Pour moi, la similitude la plus remarquable entre les cimetières pour animaux de compagnie modernes et historiques est la preuve frappante du chagrin et des tabous entourant le deuil des animaux.
Le lien qu’une personne entretient avec son animal de compagnie peut être tout aussi fort et aussi important que ses relations avec d’autres humains. Pourtant, aujourd’hui, comme il y a plus de 100 ans, les individus continuent de lutter pour trouver l’exutoire approprié pour exprimer leur douleur, cachant leur chagrin par peur des répercussions sociales qui pourraient découler de la reconnaissance publique de l’existence d’un tel lien.
La RSPCA rassure le public sur son site Internet en lui disant qu’il ne doit pas avoir honte de son chagrin. Au Royaume-Uni, des organisations caritatives comme la Croix Bleue et le Rainbow Bridge Pet Loss Grief Centre proposent des conseils aux personnes endeuillées.
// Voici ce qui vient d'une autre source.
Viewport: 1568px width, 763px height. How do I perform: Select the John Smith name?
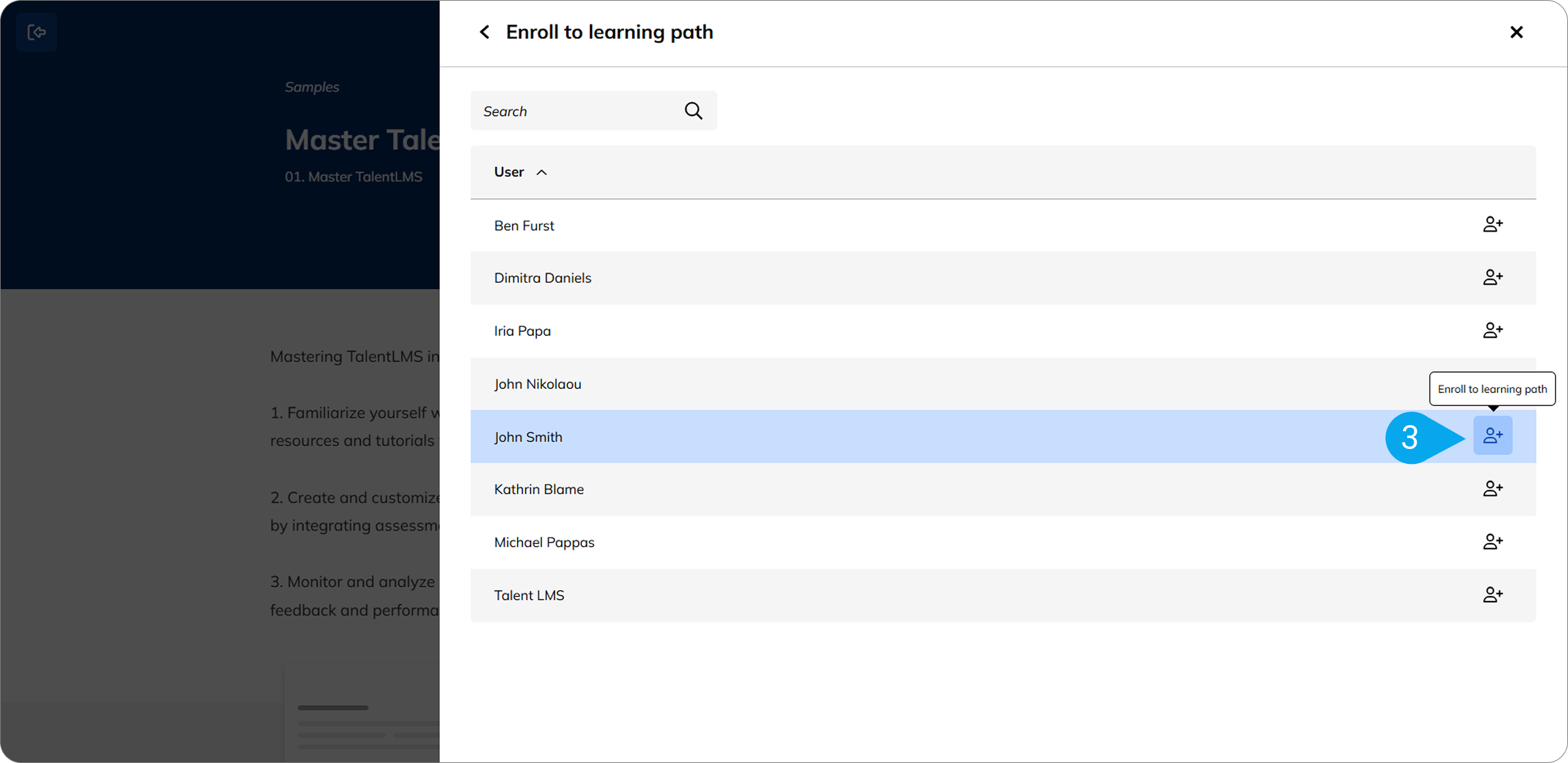[528, 437]
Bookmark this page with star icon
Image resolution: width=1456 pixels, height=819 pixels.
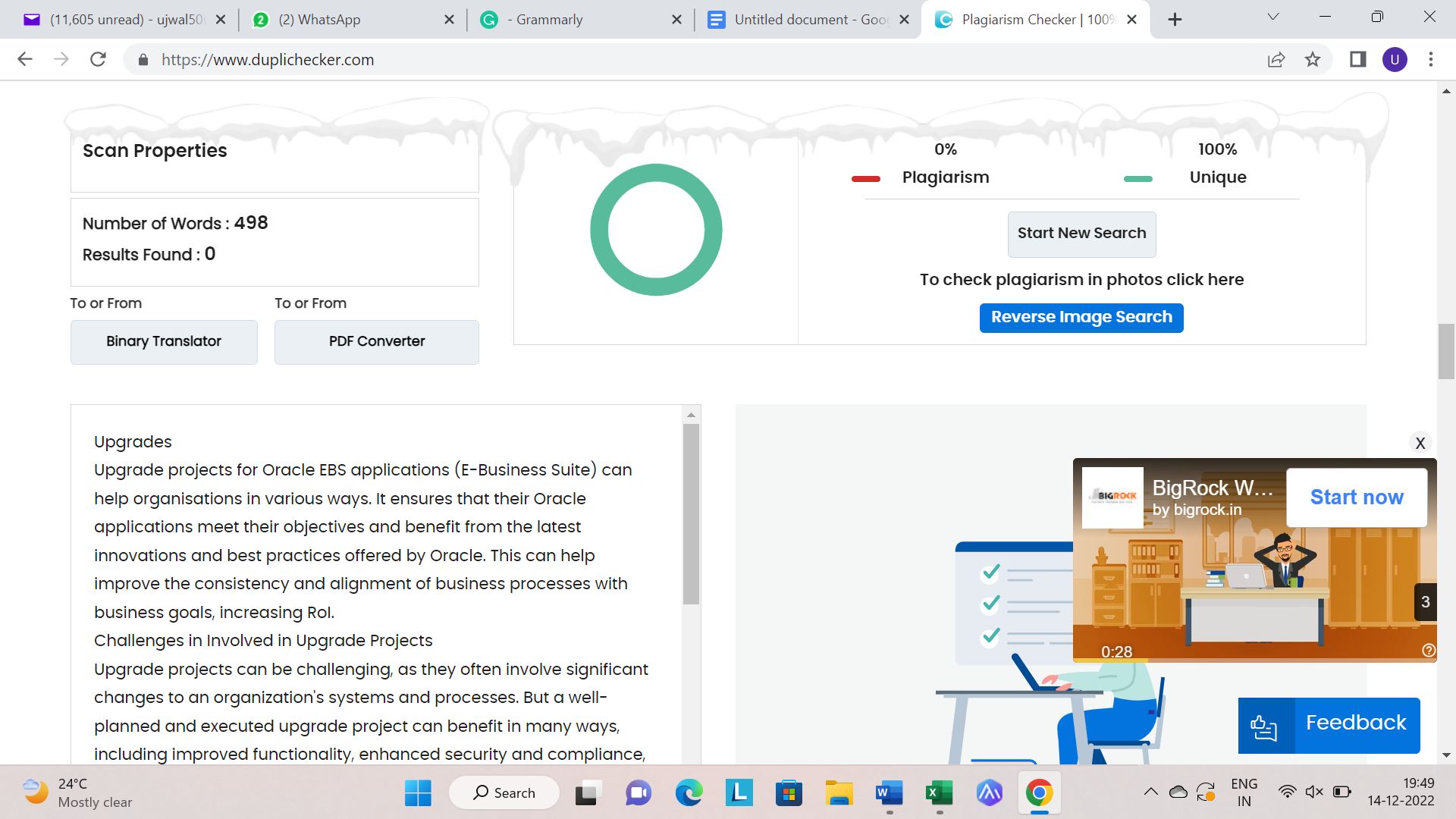point(1313,59)
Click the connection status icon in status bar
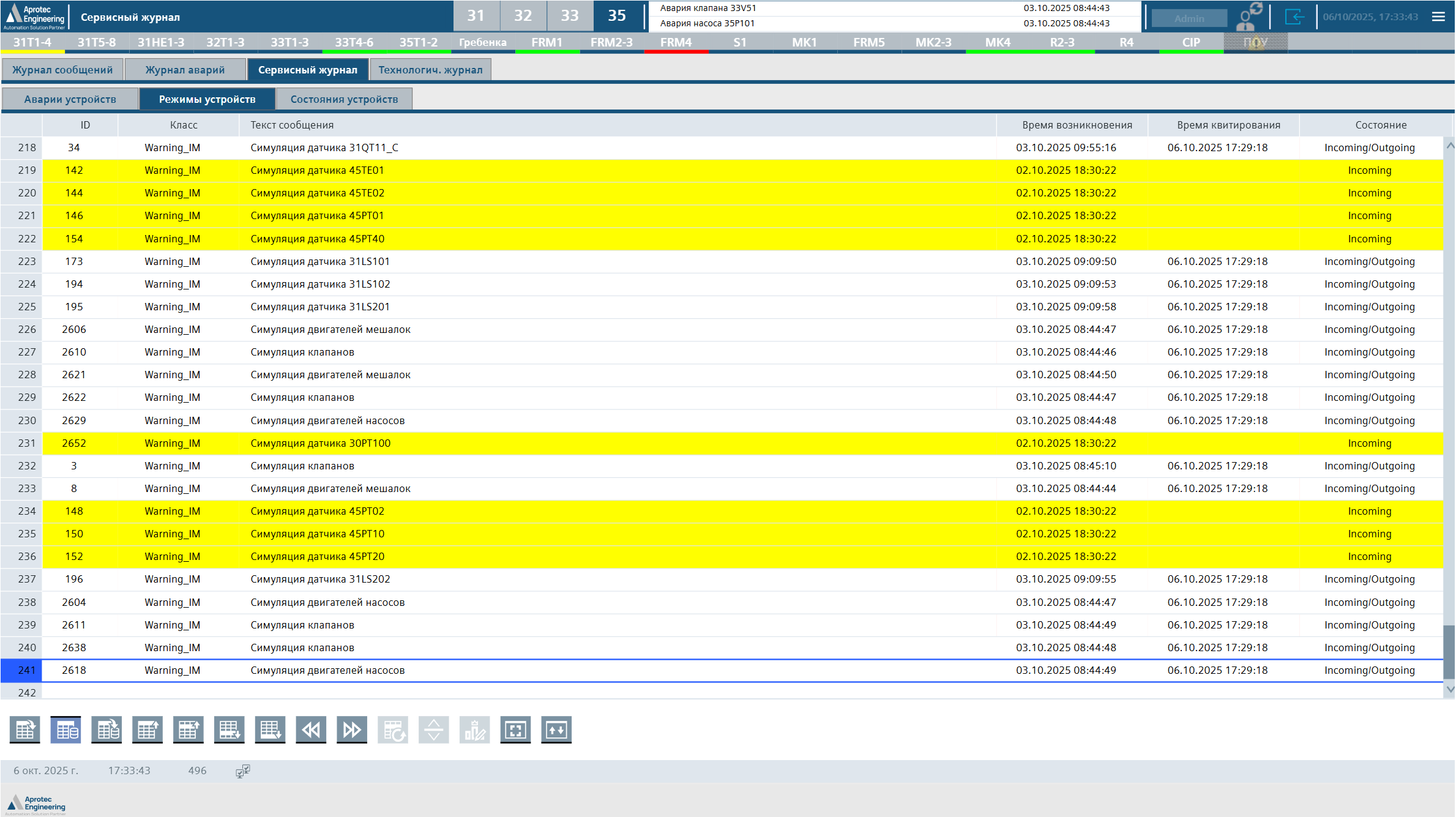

Des relations étroites entre les humains et les animaux existent depuis des millénaires, mais dans les cultures d’Europe occidentale, il existait peu de façons acceptables de pleurer cette relation. Alors que la société accepte de plus en plus l’importance des relations homme-animal pour notre bien-être collectif, il n’est pas surprenant de nous voir suivre des rituels similaires à ceux que nous utilisons pour pleurer la perte de nos relations humaines les plus proches.
Au coût estimé de 200 € (217 $) par service au nouveau cimetière de Barcelone, il est important de reconnaître que cette possibilité de faire son deuil ne sera pas financièrement accessible à tous les habitants de la ville.
Ce ne sera pas un espace pour tous les animaux de compagnie de la ville. Les propriétaires d’animaux peuvent choisir de conserver les restes incinérés dans leur maison ou de disperser leurs cendres dans un endroit significatif. Les forums en ligne et les cimetières numériques pour animaux de compagnie offrent également d’autres occasions de commémorer la relation et d’exprimer son chagrin.
Que l’on choisisse ou non un cimetière pour animaux de compagnie, il existe de nombreuses façons acceptables d’exprimer votre chagrin et de vous souvenir de votre relation avec les animaux importants de votre vie.